Comment by taeric

1 day ago

I'm not clear that jumping backwards is that tough to reason with. Notably, Knuth's algorithms do that quite commonly, right?

I do think they need to be somewhat constrained to not jump to places that need new things initialized. Which, it is truly mind blowing to know folks used to just jump straight into other functions. Mid function. Because why not.

Knuth's algorithms do that because they are written in assembly language.

In assembly language you must use backwards jumps to implement loops.

However, good assembly language programmers do not use arbitrary backwards jumps, but they use only a certain number of patterns, which correspond to the various kinds of loops that are also encountered in high-level programming languages.

Many programming languages are somewhat incomplete, because they do not have all the kinds of loops that exist in other programming languages. When programming in an assembly language, a good programmer will not restrict the loops to only the kinds of loops that are available in C/C++, but the non-nested loops that are possible with arbitrary GOTO will not be used.

The best practice in assembly programming is to not use explicit backwards jumps, but to define macros for different kinds of loops, then use the macros, which make the code look exactly like in a high-level programming language.

Knuth's algorithms do not use macros, like in real assembly programming, because their purpose is to show you an actual implementation, not a higher-level abstraction.

  • I am not talking about the implementations in assembly, I'm talking about the way he lists them in prose.

    I can accept that he lists them the way he does because of familiarity to a style of assembly, but that doesn't change the fact that his prose can be easier to read than some of the alternative schemes people have used. In particular, I have found them to be far more illuminating to what is happening. With some odd challenges on finding ways to convert them to the standard control structure of modern languages.

    You don't have to make a larger explanation of the argument for the more common control structures we use today. I am largely bought off on them and I am not trying to argue for a return to "only using jumps."

jumping backward creates all the non-linear issues I assume

  • Fair that it can create some. But just allowing of nested loops already creates some of these. And, I know folks have tried to disallow loops, but that feels extreme.

    Again, I would point to many of Knuth's descriptions as already allowing jumps forward and backward in steps as evidence that they can be useful.

    • When backward jumps are allowed you can create loops that are much more tangled and incomprehensible than when you are nesting the loop structures of modern languages.

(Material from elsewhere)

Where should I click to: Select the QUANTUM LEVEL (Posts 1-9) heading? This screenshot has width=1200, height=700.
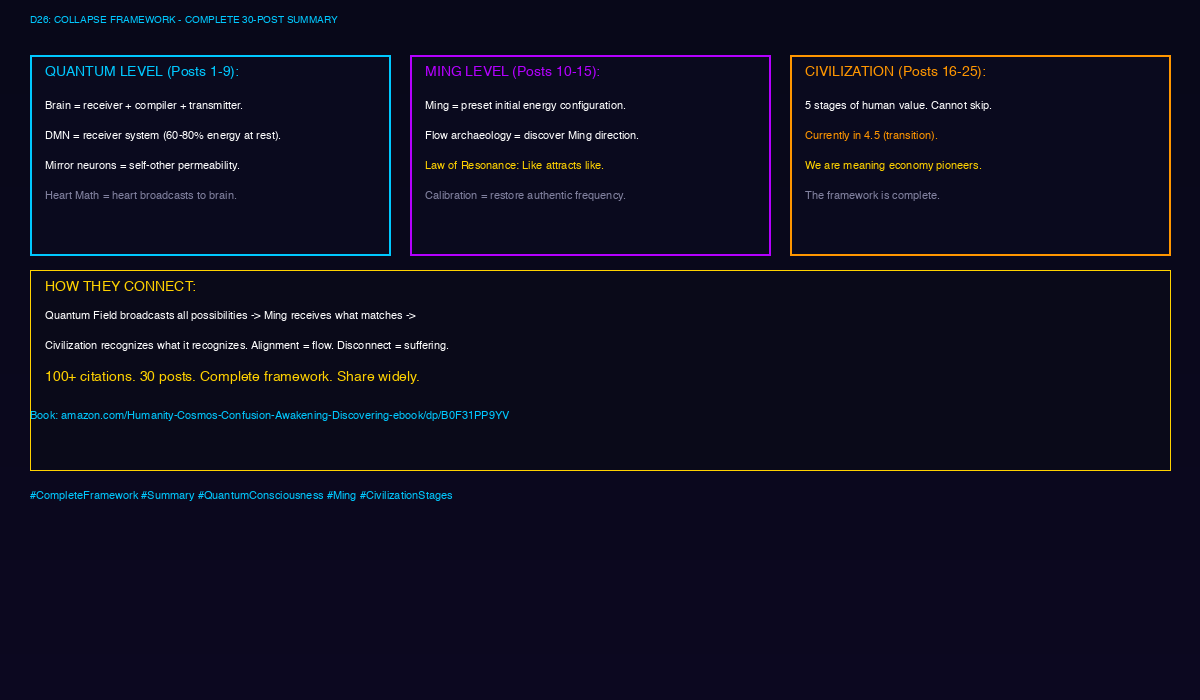point(142,72)
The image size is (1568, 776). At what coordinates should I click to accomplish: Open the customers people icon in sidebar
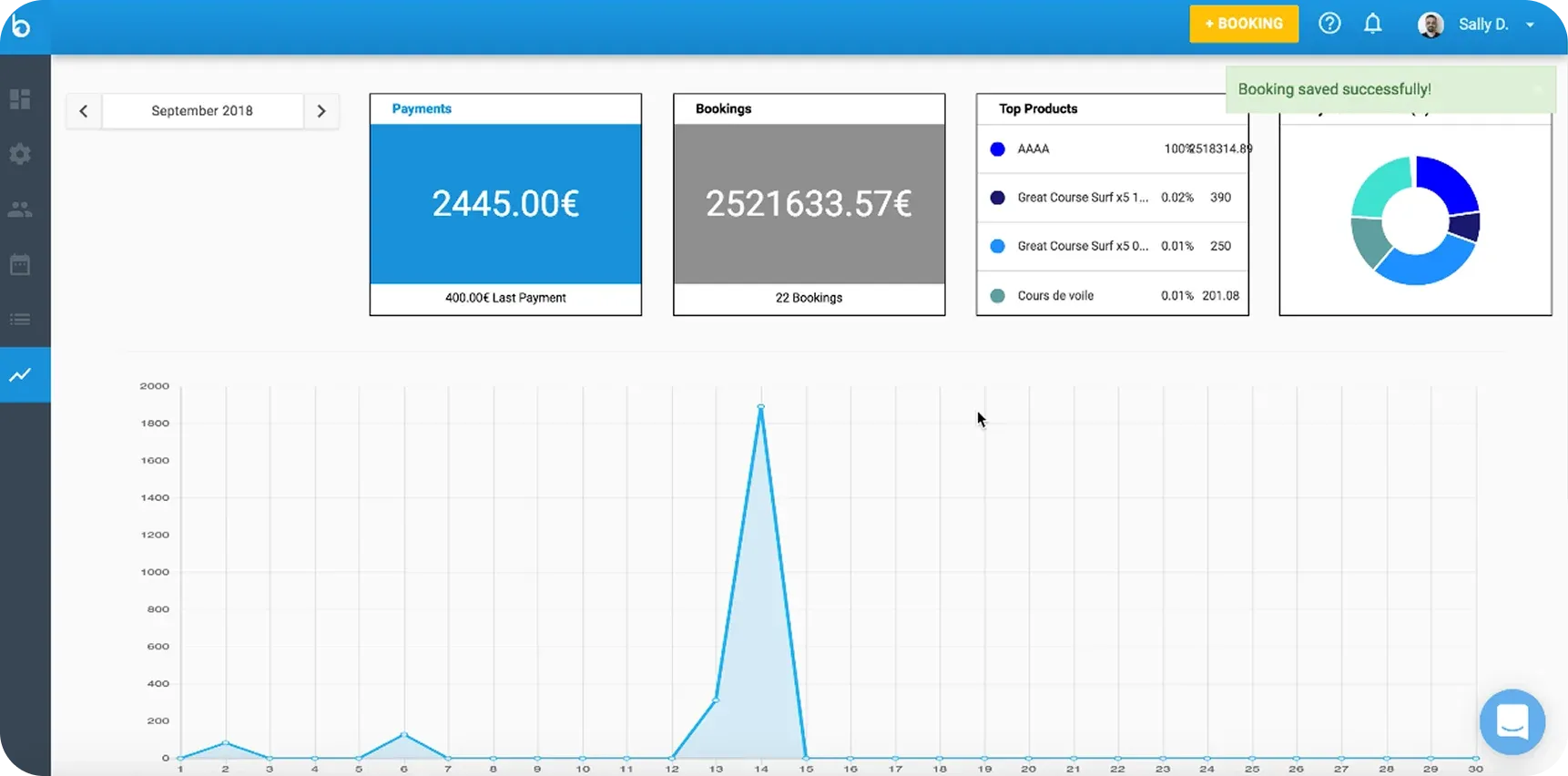click(x=20, y=209)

      With backward jumps, you can make multiple loops that are not nested, but you could visualize them as a complex graph that has sequences of instructions in the nodes and which has multiple cycles through which the execution may or may not pass and which intersect each other. Good luck to understand how the code works, because you cannot separate parts of it that can be understood independently, like when using the "structured programming" that is ubiquitous in modern programming languages.

      Such indecomposable complex multiple loops were not uncommon before 1970 in languages like FORTRAN or COBOL, and precisely this kind of control structures were the reason why the use of GOTO was criticized and considered harmful.